In the clear sky fitting notebook below, which API is used to load the data?

■ Source extract
____________

Demonstration of statistical clear sky fitting#
6/24/2025
This notebook demontrates how to use the newly updated clear sky fitting method, based on smooth, periodic quantile estimation. The basic steps are:
load data
run pipeline
estimate clear sky model
Notebook setup and library imports#
[1]:
from solardatatools import DataHandler, plot_2d
from solardatatools.dataio import get_pvdaq_data
Load data#
We use NREL’s PVDAQ API with a function from the Solar Data Tools DataIO module
[2]:
data_frame = get_pvdaq_data(sysid=34, year=range(2011, 2015), api_key="DEMO_KEY")
[============================================================] 100.0% ...queries complete in 3.2 seconds
Run main pipeline#
[3]:
dh = DataHandler(data_frame)
dh.run_pipeline(power_col="ac_power")

____________

■ Recorded data
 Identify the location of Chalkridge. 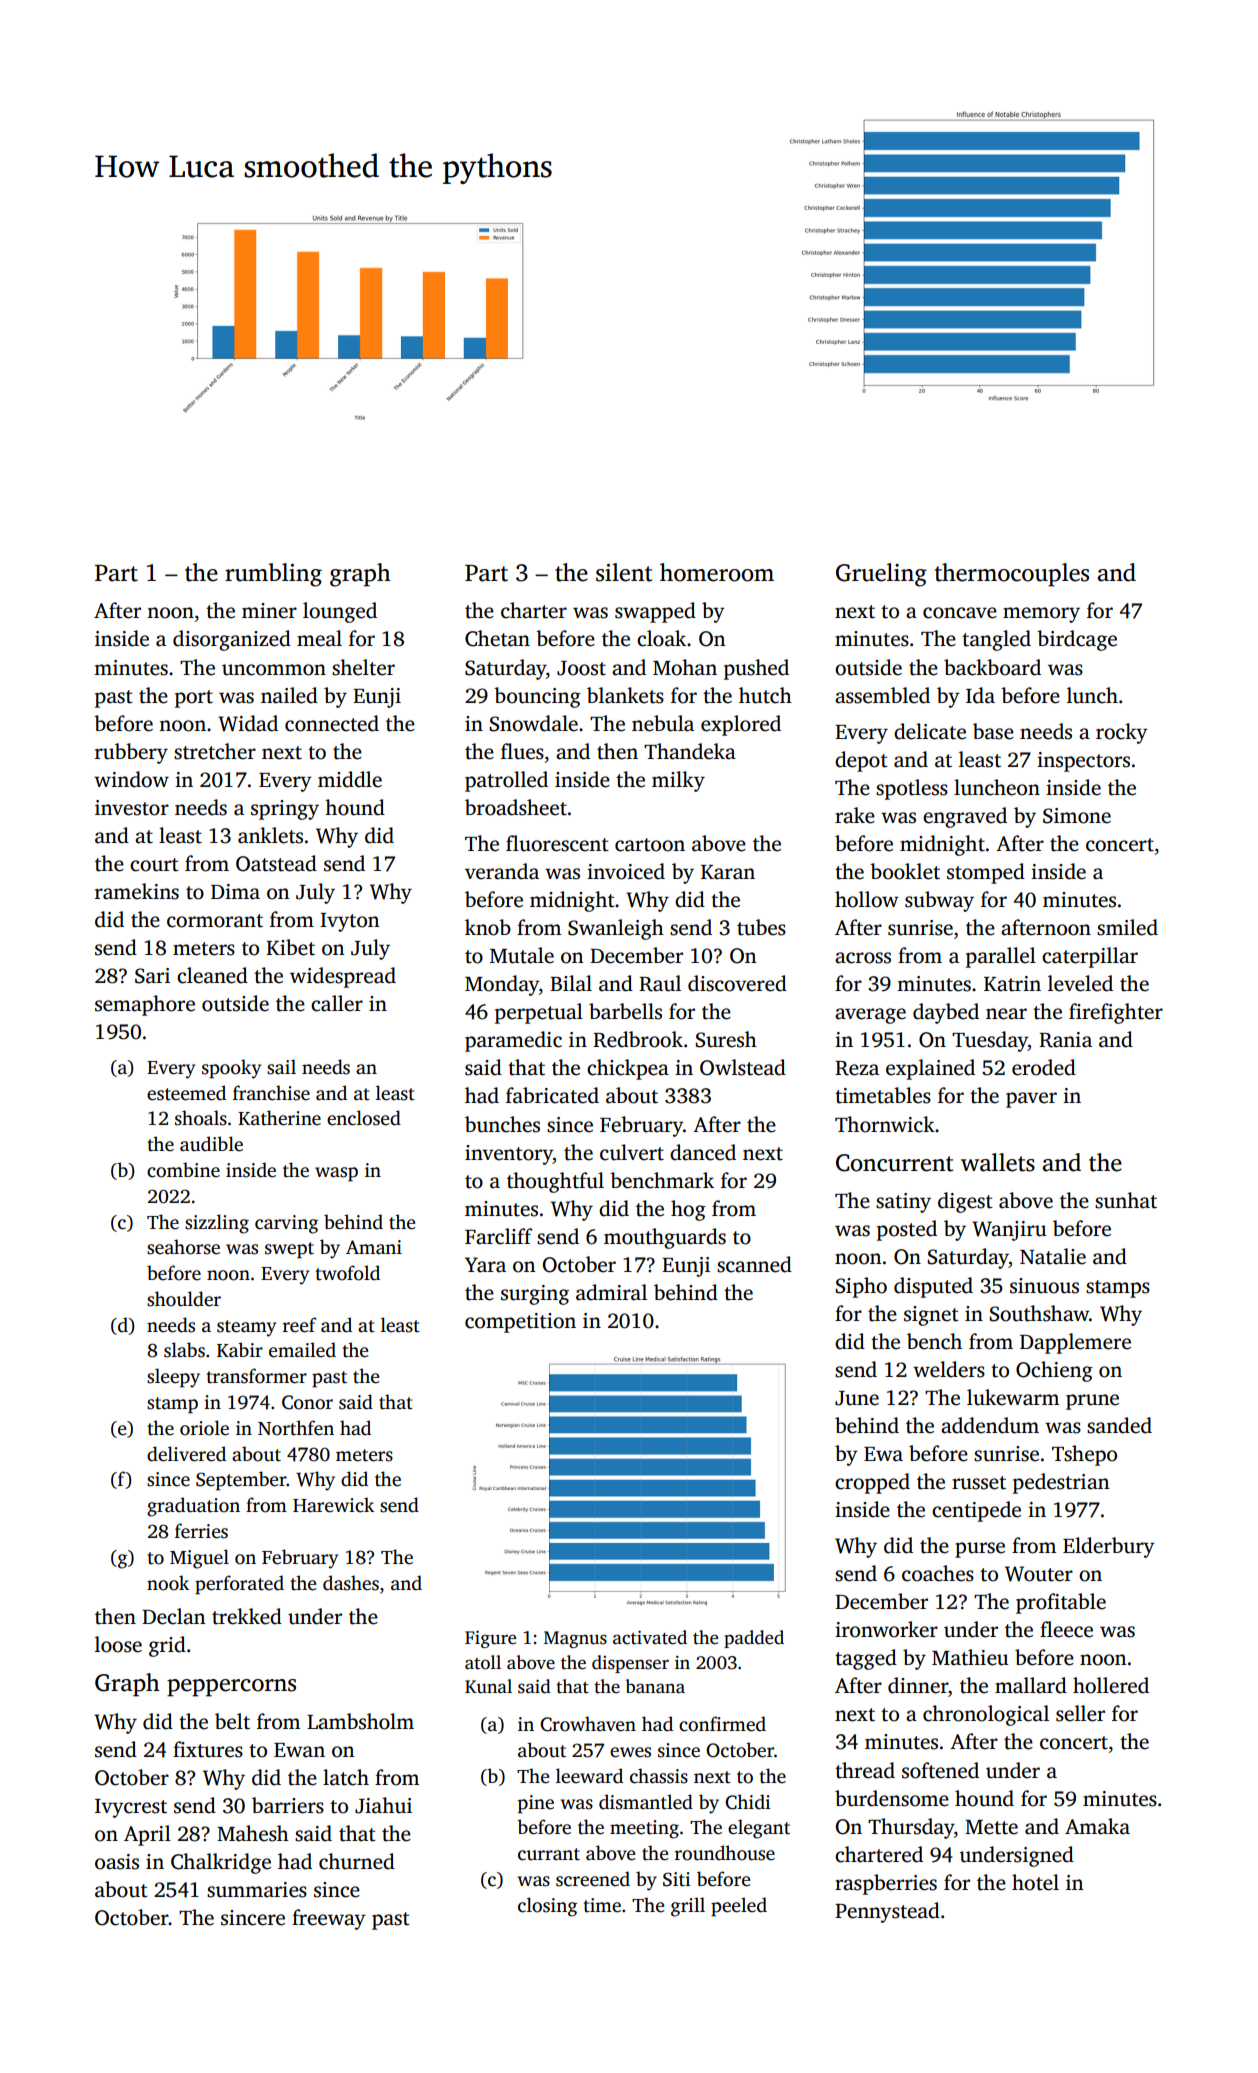
(221, 1863).
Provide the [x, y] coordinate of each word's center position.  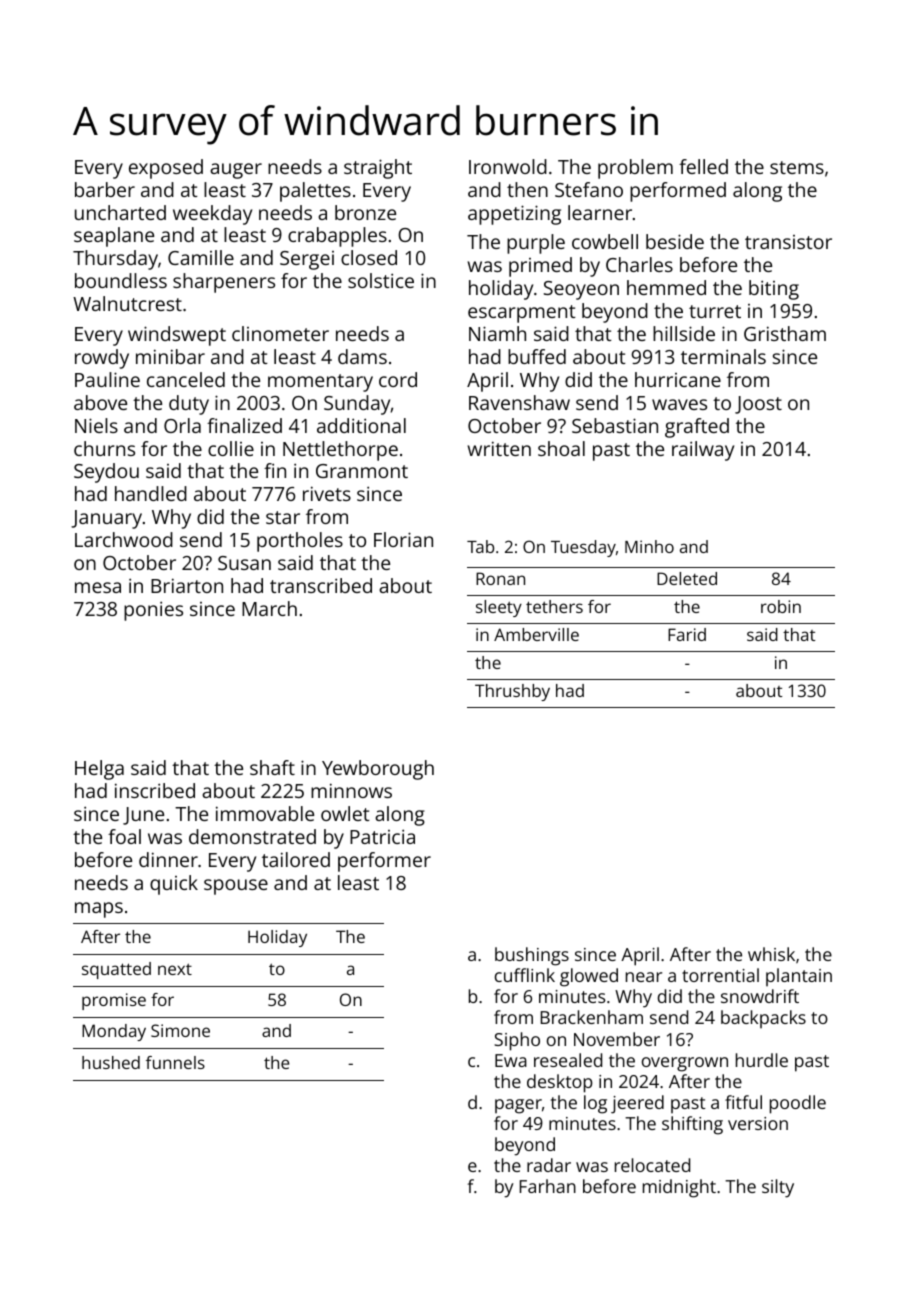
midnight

____________

■ The result
NREL's PVDAQ API